公益社団法人 会社役員育成機構でマネジメントとガバナンスを指導するベネシュ氏は「テレワークは上司がより社員を信頼することが求められ、社員がこれまでよりも決定権を持つ事でEメールやSkype等でいちいち上司からの承諾を伺う時間を省くことが出来ます」と語る。

さらにベネシュ氏は日本企業は未だに顔を突き合わせて「察する」「空気を読む」といったニュアンスに頼っているという。

そして、FAXの存在だ。

政府によると日本の家庭の3割がファックスを所有しているという。

ソフトバンクなど古い企業体質を嫌う会社を除き、逆にFAXを持たない会社を見つける方が難しい。多くの施設や機関が要望や情報を受け取る際はEメールを避け、FAXによる書類の送付を強要する。

そうして、コロナウイルス感染者の数字が上がっても電車通勤者がいつものラッシュアワーよりわずかしか減らないのだ。
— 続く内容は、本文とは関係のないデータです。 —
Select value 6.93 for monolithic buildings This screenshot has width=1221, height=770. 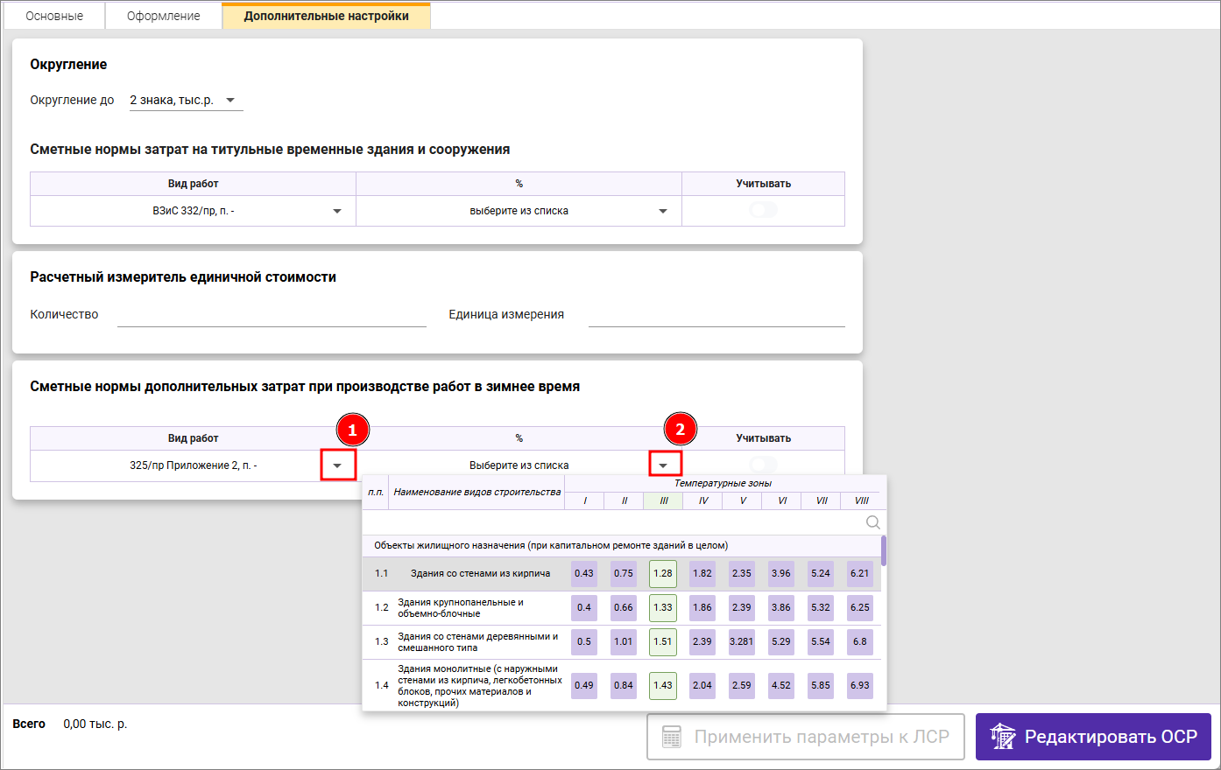(x=859, y=685)
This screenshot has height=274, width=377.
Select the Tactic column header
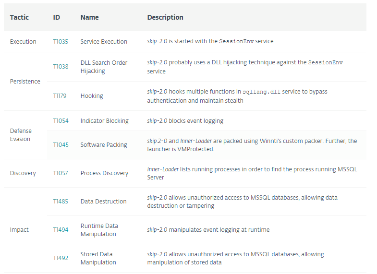click(19, 17)
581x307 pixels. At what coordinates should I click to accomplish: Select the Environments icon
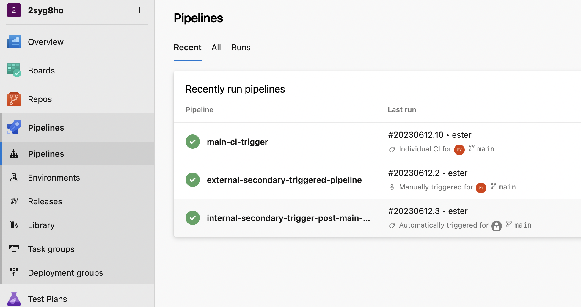click(14, 177)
日本で「サラリーマン」と呼ばれている会社員のタカミ・フトシ氏によると、彼が自宅で勤務することが認められたのは4月中旬に入ってからだという。しかし、どのような作業を行えば良いのかという指示はほとんど受けていない。もしかした何かしらのオンライン授業を近々受けさせられるかもしれない、と彼は答えた。

タクミ氏は自分の上司を明かさない事を条件に、人の命よりも規則を重んずる会社に対し自己分析を始めたと我々に語った。